Asplenium montanum grows on acidic rocks such as sandstone, in crevices into which moisture seeps from within the rock strata. It has been found at altitudes up to 2000 m. Like the closely related A. bradleyi, A. montanum requires that the thin soil in its favored crevices be subacid (pH 4.5–5.0) to mediacid (pH 3.5–4.0), and it is intolerant of calcium. This habitat is unfavorable to most other plants, but its allotetraploid descendants and their backcross hybrids may occur alongside it.

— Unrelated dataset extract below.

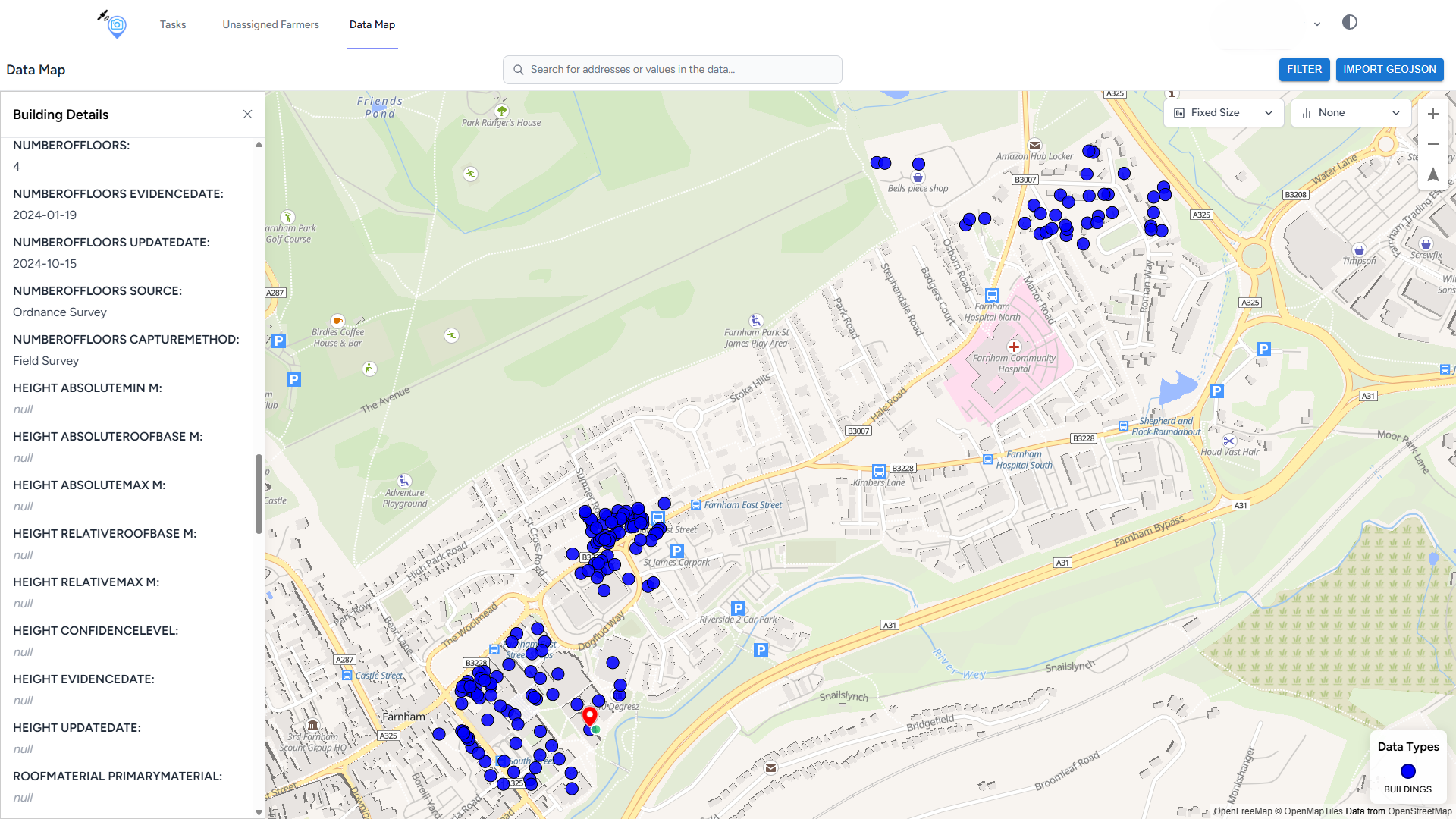This screenshot has height=819, width=1456.
Task: Expand the top-right user menu chevron
Action: pyautogui.click(x=1317, y=24)
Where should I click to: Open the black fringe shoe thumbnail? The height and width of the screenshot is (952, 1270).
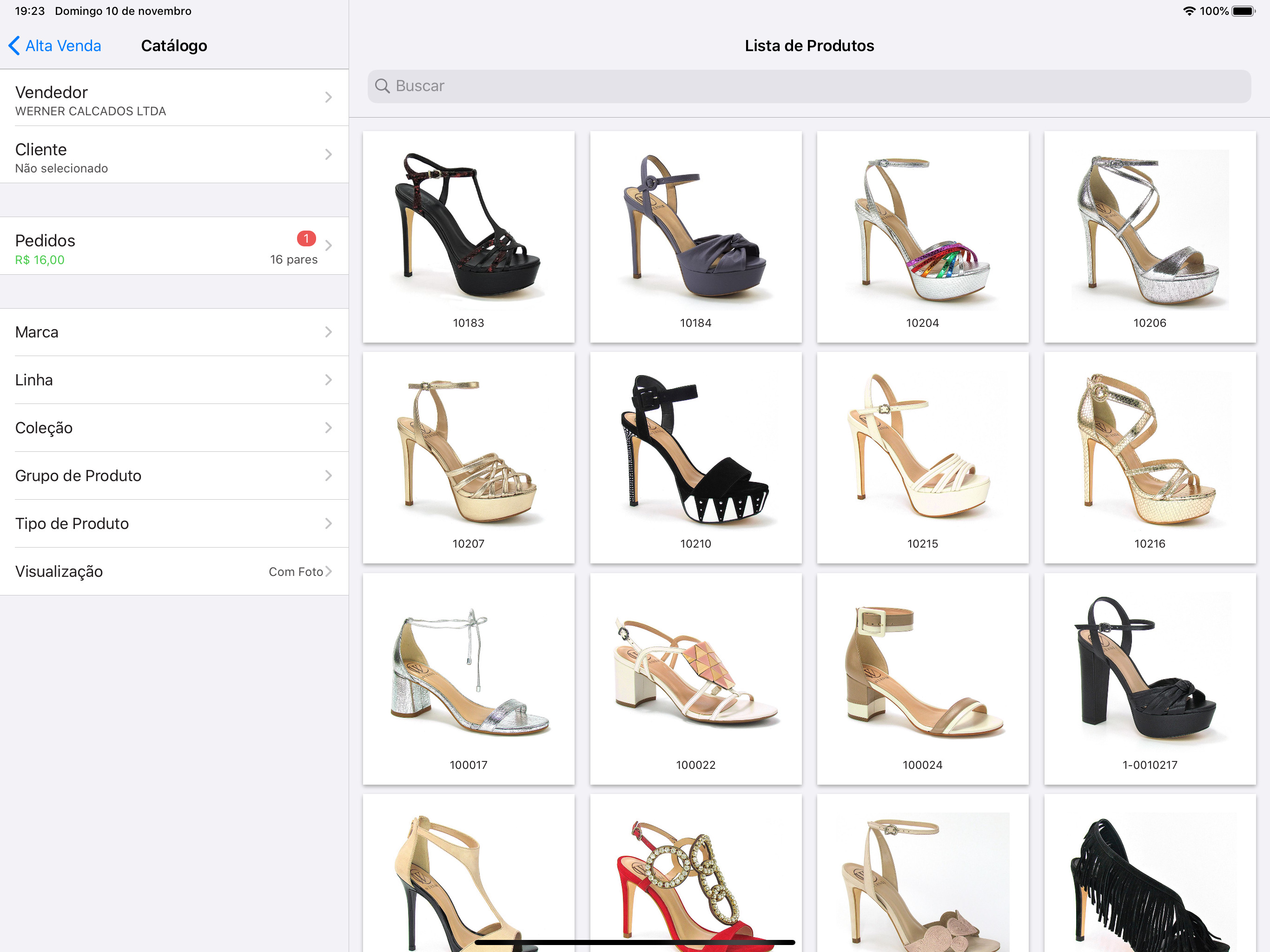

==Ecology and conservation==
Asplenium montanum is considered by NatureServe to be globally secure (G5), but threatened at the edges of its range. It is known only historically from Missouri, and NatureServe considers it critically imperiled (S1) in Indiana, Massachusetts, New Jersey, Rhode Island, and Vermont, and imperiled (S2) to vulnerable (S3) in Connecticut and New York. The principal threat to New York populations is rock climbing.

==Cultivation==
Asplenium montanum may be cultivated outdoors or in a terrarium. In either case, the soil used should be amended with chips of acidic rock.